La cause de ces aberrations était le mauvais goût du siècle, et l’importance déplacée qu’on accordait à un art déclamatoire, visant à l’énorme, ne rêvant que monstruosités[2]. En tout, ce qui dominait, c’était le manque de sincérité, un genre fade comme celui des tragédies de Sénèque, l’habileté à peindre des sentiments non sentis, l’art de parler en homme vertueux sans l’être. Le gigantesque passait pour grand ; l’esthétique était tout à fait dévoyée : c’était le temps des statues colossales, de cet art matérialiste, théâtral et faussement pathétique, dont le chef-d’œuvre est le Laocoon[3], admirable statue assurément, mais dont la pose est trop celle d’un premier ténor chantant son canticum, et où toute l’émotion est tirée de la douleur du corps. On ne se contentait plus de la douleur toute morale des Niobides, rayon-

  1. Suétone, Néron, 11, 20, 21, 23, 24, 25, 27, 30 ; Tacite, Ann., XV, 37, etc. ; Dion Cassius, LXI, 17-21 ; LXII, 15.

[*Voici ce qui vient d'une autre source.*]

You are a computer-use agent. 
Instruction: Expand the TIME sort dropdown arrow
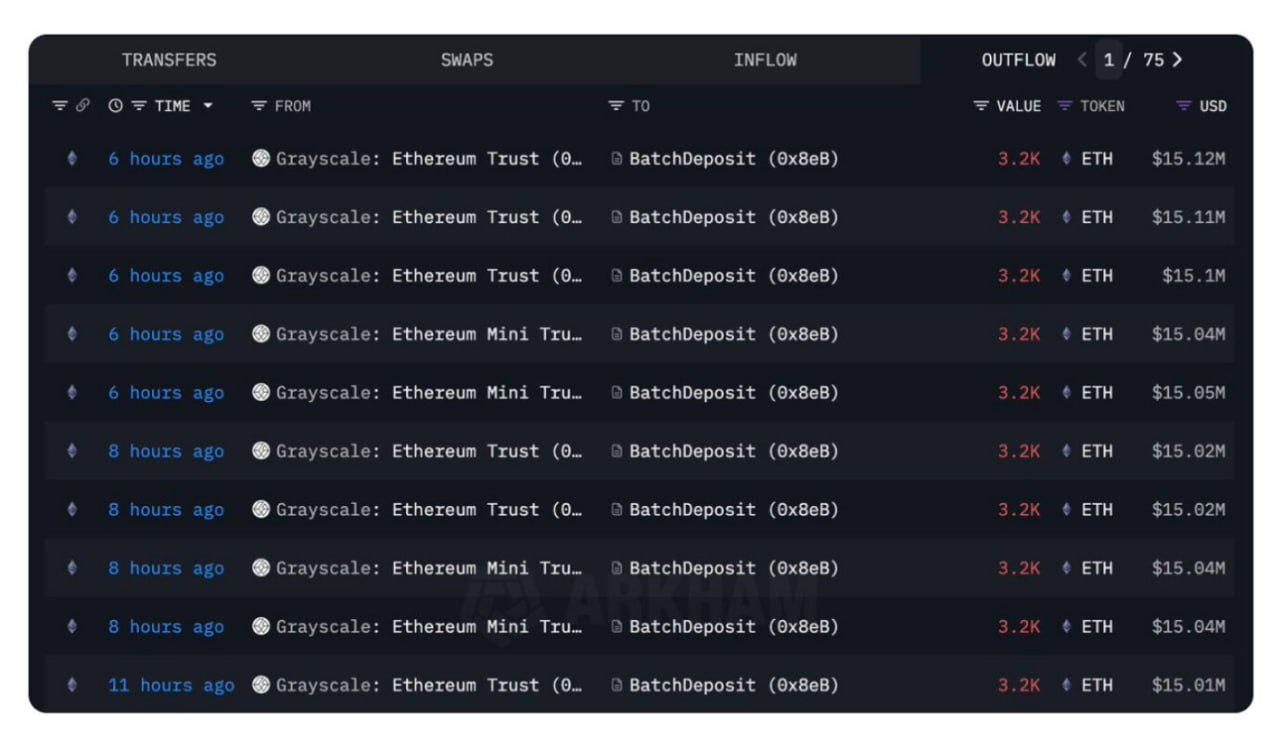pos(208,106)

  2. Juvénal, Sat., i, init. ; Martial, Spectac.
  3. Nous ne prétendons pas trancher la question de la date de cet ouvrage ; mais c’est vers le temps où nous sommes qu’on commence d’y voir un chef-d’œuvre sans égal. Pline, H. N., XXXVI, v (4). Cf. Overbeck, Die antiken Schriftquellen zur Gesch. der bild. Künste, p. 391-392 ; H. Brunn, Gesch. der griech. Künstler, I, p. 469 et suiv., 495 et suiv.